--- TASK ---
Read the material below and count the lines holding the string "computer". Give that count with nothing added.

=-=-=

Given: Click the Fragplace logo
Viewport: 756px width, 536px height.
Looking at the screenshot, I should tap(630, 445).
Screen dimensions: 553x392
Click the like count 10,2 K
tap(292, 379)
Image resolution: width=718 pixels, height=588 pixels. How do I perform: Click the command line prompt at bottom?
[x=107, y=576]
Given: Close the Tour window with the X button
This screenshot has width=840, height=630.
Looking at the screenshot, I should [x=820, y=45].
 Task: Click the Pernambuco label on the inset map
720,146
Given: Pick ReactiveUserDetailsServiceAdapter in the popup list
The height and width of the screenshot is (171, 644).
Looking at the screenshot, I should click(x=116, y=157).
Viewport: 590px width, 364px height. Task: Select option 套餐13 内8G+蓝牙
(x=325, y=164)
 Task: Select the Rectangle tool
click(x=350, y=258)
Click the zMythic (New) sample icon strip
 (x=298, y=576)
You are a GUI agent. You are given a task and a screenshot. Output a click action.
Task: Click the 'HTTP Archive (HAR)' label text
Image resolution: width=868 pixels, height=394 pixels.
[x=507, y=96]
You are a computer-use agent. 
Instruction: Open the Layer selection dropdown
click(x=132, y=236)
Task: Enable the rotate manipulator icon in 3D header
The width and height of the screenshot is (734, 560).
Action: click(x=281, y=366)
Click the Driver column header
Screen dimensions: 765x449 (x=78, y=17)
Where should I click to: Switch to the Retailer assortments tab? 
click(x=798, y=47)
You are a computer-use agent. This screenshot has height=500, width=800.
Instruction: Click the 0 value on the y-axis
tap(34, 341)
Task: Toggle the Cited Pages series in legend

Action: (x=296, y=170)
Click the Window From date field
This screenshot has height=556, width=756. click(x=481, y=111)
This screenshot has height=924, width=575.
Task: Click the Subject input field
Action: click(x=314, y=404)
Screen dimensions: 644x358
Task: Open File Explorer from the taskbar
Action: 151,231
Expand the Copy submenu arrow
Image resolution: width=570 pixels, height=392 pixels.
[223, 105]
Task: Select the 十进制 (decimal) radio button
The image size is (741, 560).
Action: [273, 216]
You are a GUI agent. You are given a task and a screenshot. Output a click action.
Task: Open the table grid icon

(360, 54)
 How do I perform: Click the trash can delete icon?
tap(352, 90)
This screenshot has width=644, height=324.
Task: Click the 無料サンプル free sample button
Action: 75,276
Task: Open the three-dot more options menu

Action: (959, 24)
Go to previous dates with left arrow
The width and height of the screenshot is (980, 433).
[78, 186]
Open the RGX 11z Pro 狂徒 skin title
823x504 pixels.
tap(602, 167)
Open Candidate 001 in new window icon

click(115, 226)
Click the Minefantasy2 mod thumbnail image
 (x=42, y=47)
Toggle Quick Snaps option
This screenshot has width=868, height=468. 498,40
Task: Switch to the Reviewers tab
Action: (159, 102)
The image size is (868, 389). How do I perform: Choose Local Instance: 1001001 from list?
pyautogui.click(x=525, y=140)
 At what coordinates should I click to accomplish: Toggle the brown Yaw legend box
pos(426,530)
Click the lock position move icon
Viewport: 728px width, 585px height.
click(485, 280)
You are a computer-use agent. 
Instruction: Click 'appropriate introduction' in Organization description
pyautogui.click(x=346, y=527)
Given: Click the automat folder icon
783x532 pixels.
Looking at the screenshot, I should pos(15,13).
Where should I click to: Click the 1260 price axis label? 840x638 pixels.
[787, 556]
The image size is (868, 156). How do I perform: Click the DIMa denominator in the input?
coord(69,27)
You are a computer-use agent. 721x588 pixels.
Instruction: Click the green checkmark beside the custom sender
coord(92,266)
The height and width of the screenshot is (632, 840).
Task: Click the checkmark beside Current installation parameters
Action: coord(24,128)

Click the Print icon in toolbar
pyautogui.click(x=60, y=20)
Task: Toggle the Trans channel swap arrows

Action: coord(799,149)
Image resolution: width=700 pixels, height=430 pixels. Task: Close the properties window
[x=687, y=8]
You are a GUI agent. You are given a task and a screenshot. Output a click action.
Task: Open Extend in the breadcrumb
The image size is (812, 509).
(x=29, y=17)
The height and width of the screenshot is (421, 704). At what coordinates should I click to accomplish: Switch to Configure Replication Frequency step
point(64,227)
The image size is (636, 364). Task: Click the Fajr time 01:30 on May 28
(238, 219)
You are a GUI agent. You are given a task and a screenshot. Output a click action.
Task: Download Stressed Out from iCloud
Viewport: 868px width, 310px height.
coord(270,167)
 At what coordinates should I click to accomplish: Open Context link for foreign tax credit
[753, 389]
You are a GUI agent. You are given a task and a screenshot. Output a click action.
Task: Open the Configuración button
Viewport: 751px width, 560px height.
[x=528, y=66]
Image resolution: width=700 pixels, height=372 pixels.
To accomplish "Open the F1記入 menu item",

=-=-=

--- ANSWER SPACE ---
4